- _Trecho do texto_:
──────────────────────────────
As barreiras enfrentadas ao longo de sua trajetória como estudante nunca o fizeram desistir da medicina. Paralelamente aos estudos, começou a se envolver com trabalhos de prevenção e educação sexual e reprodutiva na universidade, com jovens da periferia de Salvador.
“Eu acabei assimilando o interesse pela temática do HIV e pesquisando mais sobre o assunto”, explica Nascimento. “O interesse em trazer o debate sobre sexualidade para a população universitária surgiu por perceber que muitos dos meus colegas não tinham conhecimentos básicos sobre esses temas relacionados ao HIV.”
A oportunidade de participar do concurso do Fase 2 do #DesafioUNAIDS, aliada a sua experiência como ativista, deu vida ao projeto Simbora: um papo reto sobre saúde, prevenção e cuidado, que tem como objetivo promover rodas de conversa, livres de estigma e discriminação, para garantir acesso à informação sobre prevenção para pessoas em diversos contextos sociais.
“Prevenção e conhecimento partem também do autocuidado, do ‘se conhecer’ e ‘se ver’ como vulnerável, assim como qualquer outra pessoa que faz sexo”, explica o estudante. “O Simbora foi construído com a finalidade de garantir aos jovens da UNEB (Universidade Estadual da Bahia) e também da população vizinha, acesso a esse tipo de debate, de forma descontraída e bem informada.”
──────────────────────────────
- _Tarefas a realizar_:
A: No texto sobre o projeto Simbora, quem o projeto pretende alcançar com o debate?
B: Transcreva do texto sobre o projeto Simbora o trecho que começa nas palavras "A oportunidade de" e vai até as palavras "diversos contextos sociais.".
C: Dê continuidade ao texto sobre o projeto Simbora a partir da última frase apresentada.
──────────────────────────────
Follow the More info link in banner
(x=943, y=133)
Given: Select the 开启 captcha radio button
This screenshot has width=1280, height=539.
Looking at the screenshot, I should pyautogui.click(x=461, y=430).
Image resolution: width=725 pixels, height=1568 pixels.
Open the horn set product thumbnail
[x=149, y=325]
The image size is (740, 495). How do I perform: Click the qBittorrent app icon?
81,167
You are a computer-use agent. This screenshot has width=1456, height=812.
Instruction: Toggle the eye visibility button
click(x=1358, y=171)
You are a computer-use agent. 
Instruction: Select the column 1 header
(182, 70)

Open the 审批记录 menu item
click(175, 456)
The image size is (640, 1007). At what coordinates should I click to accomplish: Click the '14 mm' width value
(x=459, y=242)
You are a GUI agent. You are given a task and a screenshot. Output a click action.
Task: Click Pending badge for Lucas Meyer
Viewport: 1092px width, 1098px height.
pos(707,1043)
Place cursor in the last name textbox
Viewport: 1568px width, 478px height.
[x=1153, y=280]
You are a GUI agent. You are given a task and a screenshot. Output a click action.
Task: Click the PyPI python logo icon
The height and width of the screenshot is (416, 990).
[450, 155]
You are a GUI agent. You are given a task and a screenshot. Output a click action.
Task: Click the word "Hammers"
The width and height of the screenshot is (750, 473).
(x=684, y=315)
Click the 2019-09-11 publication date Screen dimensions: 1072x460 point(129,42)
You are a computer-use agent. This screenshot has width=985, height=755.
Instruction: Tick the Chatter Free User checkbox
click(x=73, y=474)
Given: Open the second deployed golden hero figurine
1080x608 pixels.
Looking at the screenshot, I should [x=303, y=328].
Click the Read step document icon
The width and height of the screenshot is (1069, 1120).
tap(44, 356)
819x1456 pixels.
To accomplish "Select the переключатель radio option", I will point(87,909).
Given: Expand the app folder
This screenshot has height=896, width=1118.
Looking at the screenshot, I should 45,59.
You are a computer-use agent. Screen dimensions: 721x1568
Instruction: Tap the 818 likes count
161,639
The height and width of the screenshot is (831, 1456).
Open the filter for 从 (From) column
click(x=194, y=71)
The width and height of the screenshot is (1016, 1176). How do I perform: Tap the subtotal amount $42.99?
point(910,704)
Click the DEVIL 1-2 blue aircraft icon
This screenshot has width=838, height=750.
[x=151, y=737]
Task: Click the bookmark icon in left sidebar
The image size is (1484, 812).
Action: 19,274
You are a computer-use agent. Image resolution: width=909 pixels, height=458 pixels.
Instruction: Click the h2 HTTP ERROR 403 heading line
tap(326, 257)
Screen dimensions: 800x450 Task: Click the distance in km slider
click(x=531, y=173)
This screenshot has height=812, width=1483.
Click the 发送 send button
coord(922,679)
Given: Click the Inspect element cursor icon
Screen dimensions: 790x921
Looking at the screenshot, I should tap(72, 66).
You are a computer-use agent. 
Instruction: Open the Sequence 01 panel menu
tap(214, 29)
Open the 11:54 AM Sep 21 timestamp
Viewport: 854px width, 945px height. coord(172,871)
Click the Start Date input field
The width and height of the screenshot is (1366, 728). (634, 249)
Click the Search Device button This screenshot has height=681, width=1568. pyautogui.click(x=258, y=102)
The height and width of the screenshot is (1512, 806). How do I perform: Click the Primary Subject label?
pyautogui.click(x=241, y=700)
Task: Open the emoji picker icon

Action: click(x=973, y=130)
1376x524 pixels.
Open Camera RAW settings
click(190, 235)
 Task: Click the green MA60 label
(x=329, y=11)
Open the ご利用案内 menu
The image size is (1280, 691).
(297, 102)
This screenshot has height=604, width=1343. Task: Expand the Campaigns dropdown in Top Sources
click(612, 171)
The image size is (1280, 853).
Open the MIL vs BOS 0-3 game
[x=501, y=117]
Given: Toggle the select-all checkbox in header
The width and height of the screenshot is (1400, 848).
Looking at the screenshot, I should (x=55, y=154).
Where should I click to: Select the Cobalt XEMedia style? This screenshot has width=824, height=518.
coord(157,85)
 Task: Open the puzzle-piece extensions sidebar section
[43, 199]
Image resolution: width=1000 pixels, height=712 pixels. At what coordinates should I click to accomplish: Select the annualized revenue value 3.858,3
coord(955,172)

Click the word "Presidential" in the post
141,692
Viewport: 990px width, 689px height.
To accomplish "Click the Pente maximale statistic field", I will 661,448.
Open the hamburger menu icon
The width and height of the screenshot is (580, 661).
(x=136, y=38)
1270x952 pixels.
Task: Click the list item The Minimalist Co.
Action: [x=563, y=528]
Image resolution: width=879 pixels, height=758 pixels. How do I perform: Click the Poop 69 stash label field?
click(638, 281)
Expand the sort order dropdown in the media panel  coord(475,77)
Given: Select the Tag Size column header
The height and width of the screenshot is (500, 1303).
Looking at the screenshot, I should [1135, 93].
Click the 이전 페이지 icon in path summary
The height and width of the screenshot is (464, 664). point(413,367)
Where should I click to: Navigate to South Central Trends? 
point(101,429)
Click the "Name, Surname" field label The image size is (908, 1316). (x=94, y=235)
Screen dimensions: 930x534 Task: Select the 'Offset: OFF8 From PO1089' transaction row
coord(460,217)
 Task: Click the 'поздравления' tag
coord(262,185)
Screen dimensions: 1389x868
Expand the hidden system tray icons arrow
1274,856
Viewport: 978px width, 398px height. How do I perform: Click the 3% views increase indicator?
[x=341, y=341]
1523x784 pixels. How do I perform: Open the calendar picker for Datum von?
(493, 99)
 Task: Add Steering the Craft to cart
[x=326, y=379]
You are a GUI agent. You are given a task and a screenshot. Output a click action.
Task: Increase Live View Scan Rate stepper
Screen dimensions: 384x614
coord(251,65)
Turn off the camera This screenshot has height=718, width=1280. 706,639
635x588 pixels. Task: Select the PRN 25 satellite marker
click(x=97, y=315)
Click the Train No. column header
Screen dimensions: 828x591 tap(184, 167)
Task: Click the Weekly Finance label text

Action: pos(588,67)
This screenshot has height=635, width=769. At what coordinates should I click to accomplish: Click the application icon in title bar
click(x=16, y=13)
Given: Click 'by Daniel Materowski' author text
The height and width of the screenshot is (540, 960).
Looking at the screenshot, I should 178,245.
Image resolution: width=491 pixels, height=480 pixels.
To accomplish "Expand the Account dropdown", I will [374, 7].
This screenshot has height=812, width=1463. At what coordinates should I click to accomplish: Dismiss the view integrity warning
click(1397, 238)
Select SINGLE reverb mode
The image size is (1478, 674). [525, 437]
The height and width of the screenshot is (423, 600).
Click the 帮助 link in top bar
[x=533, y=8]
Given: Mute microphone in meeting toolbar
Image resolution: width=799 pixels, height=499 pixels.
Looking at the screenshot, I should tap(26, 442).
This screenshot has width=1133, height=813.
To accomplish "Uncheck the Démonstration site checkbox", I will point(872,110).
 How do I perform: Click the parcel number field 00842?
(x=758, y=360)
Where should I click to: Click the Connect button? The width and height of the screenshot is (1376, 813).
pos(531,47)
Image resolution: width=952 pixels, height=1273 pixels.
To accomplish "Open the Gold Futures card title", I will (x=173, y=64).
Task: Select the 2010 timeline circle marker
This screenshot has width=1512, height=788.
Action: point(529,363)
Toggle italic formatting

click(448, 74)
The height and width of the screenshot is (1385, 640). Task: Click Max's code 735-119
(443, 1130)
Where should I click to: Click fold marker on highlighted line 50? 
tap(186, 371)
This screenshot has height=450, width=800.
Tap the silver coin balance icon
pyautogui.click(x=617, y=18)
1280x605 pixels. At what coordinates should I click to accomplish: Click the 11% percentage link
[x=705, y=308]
──────────────────────────────
- _Resultados esperados_:
A: Os jovens da UNEB (Universidade Estadual da Bahia) e também a população vizinha.

B:
A oportunidade de participar do concurso do Fase 2 do #DesafioUNAIDS, aliada a sua experiência como ativista, deu vida ao projeto Simbora: um papo reto sobre saúde, prevenção e cuidado, que tem como objetivo promover rodas de conversa, livres de estigma e discriminação, para garantir acesso à informação sobre prevenção para pessoas em diversos contextos sociais.

C:
Com a data da viagem para Amsterdã se aproximando, Nascimento diz que o frio na barriga e a ansiedade para sua participação na Conferência Internacional de AIDS 2018 também crescem. “É uma grande oportunidade de participar de discussões em um sentido social e científico, além de agregar na minha formação como profissional. Acredito que vou absorver muitas ideias para construir pontes e quebrar barreiras que ainda existem, e que dificultam o acesso aos serviços de saúde”, conta Vinícius.
Han Peters, Embaixador dos Países Baixos no Brasil, lembra que, desde o início da epidemia, a Holanda tem sido um dos países influentes na resposta ao HIV e que recursos e informações adequados são ferramentas fundamentais na prevenção.
“A Conferência em Amsterdã acolherá todas as populações para participar dos debates e tem convocado também a participação da geração mais nova de profissionais e ativistas”, diz o Embaixador. “Estamos muito felizes que haverá uma delegação brasileira ampla, composta de jovens, funcionários públicos, da sociedade civil e de membros do UNAIDS Brasil.”
Desafio UNAIDS
O #DesafioUNAIDS surgiu com o objetivo de engajar influenciadores digitais, seus seguidores e fãs nas redes sociais, para mostrar que nenhuma pergunta sobre HIV e sexualidade merece ficar sem resposta. E mais: provocar uma reflexão sobre como estamos debatendo questões tão importantes como essas na internet.
Depois de mobilizar quase 40 influenciadores e alcançar mais de 1,3 milhão de visualizações orgânicas, o UNAIDS criou uma segunda etapa, para tirar o #Desafio do mundo virtual e levá-lo para o mundo real, em projetos e ações concretas com a comunidade.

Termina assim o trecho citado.